Uno di loro mi dice cosa deve fare, sono tutti preoccupati, hanno visto la caduta e sono spaventati, mi chiedono se va tutto bene, ed io, sono vivo questo è importante, la pelle crescerà. Chiamo Roozbhe, che prontamente mi dice di restare lì, tra un po’ arriveranno dei suo amici. Una coppia di ragazzi resta lì fino all’arrivo degli altri, c’è un pick up per caricare la moto e un’auto. Vengo accompagnato ad un pronto soccorso e medicato, poi spedito a casa per un pasto.

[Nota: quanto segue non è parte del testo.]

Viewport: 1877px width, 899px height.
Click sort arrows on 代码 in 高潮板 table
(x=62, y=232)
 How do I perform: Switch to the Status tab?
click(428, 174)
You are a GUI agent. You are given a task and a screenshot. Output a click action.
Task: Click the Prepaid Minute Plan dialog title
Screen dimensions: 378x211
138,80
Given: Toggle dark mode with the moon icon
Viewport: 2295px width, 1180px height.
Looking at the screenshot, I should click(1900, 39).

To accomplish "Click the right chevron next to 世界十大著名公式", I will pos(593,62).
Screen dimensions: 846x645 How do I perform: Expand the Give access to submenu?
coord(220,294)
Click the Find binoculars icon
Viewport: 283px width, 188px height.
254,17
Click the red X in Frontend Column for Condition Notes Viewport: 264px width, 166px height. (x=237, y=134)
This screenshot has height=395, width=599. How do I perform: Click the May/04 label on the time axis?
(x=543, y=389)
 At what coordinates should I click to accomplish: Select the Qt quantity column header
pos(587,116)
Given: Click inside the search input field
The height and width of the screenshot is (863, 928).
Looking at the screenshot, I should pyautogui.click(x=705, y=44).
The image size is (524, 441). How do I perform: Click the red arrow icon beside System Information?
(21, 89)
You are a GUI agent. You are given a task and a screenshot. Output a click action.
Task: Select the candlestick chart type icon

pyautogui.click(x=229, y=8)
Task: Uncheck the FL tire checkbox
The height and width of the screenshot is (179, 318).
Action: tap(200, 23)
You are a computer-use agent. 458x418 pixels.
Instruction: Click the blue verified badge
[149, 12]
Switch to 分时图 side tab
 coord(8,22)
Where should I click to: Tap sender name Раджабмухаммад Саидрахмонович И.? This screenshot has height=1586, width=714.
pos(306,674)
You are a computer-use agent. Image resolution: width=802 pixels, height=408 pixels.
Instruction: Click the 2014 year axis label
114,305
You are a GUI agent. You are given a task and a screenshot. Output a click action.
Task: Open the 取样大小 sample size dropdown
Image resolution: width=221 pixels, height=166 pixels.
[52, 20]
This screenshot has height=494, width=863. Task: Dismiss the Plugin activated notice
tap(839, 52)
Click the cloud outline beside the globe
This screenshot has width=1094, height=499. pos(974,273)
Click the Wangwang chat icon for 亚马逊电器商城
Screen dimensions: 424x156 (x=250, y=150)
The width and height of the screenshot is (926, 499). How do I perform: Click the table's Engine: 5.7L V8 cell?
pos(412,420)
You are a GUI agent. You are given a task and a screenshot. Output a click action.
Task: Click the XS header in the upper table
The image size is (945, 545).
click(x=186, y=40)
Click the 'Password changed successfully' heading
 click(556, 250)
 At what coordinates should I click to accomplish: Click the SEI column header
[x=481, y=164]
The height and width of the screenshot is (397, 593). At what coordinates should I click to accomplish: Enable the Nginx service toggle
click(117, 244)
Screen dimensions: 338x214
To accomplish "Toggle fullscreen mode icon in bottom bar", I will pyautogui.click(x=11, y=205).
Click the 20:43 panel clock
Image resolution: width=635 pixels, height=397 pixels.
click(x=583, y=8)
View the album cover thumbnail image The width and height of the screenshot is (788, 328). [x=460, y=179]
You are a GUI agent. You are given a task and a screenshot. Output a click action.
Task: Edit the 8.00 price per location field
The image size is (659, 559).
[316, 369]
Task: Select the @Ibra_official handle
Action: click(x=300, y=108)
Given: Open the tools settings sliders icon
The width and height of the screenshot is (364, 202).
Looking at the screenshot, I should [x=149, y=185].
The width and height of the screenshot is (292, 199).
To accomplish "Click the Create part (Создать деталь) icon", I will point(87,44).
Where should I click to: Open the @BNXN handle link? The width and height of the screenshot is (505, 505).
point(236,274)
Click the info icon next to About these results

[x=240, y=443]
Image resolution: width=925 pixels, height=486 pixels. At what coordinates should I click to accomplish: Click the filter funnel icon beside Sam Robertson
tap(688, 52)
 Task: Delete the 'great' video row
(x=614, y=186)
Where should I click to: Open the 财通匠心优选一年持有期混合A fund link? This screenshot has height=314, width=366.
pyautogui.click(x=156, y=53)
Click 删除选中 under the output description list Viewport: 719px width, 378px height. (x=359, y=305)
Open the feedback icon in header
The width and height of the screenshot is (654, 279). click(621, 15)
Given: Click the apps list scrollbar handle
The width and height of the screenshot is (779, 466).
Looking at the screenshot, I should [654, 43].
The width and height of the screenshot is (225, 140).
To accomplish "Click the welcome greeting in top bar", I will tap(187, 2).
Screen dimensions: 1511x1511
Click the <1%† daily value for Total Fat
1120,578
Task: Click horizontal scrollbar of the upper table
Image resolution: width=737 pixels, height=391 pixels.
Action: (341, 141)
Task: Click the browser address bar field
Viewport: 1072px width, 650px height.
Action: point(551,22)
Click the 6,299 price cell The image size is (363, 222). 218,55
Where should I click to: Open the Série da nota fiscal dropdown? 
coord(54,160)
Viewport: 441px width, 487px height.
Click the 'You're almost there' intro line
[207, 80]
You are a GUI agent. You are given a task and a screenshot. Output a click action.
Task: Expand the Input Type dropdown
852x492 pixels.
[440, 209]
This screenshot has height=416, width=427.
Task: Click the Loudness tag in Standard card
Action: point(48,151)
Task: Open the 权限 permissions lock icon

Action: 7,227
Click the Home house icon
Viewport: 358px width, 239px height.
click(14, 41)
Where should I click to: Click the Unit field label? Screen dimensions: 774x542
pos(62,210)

Qui arrivano gli amici, ed è subito festa. Pensare che 2 ore prima ero sdraiato sull’asfalto ed ora accudito e riverito, non fa che confermare ancora una volta quello che dico da anni, l’Iran è un paese stupendo, fatto di gente sana e ospitale senza un secondo fine.
È circa mezzanotte quando arriva il ragazzo con il pick up, la moto è coperta, si parte, saluto e ringrazio.
Con una pausa di più di un’ora per recuperare un po’ di sonno, giungiamo alle 7 del mattino a Qazvin, Roozbhe mi aspetta nel capannone dove ha il negozio, e dove dormo in un appartamento ricavato per i motociclisti che passano da queste parti.
Alle 8 arrivano due suoi amici, uno di loro è un meccanico che ha lavorato in Europa. Smontiamo la ruota anteriore, certo vederla così e poi nel pomeriggio rimessa a nuovo fa pensare, in Italia ti avrebbero detto di buttare tutto e acquistarne una nuova. Qui invece la manualità, e la materia prima che non si trova, causa l’embargo, esaltano l’ingegno, questo popolo che di arabo non ha nulla ma è molto occidentale, ha dalla sua la fierezza e una dignità particolare.
Ho fatto installare, oltre la gomma nuova, la camera d’aria; non si sa mai, il cerchio ha subito un colpo violento. Nel tardo pomeriggio andiamo di nuovo ad un pronto soccorso per la medicazione e il rifornimento dei medicinali. La ferita è profonda, ma non mi preoccupa, per precauzione mi danno anche degli antibiotici per l’infezione.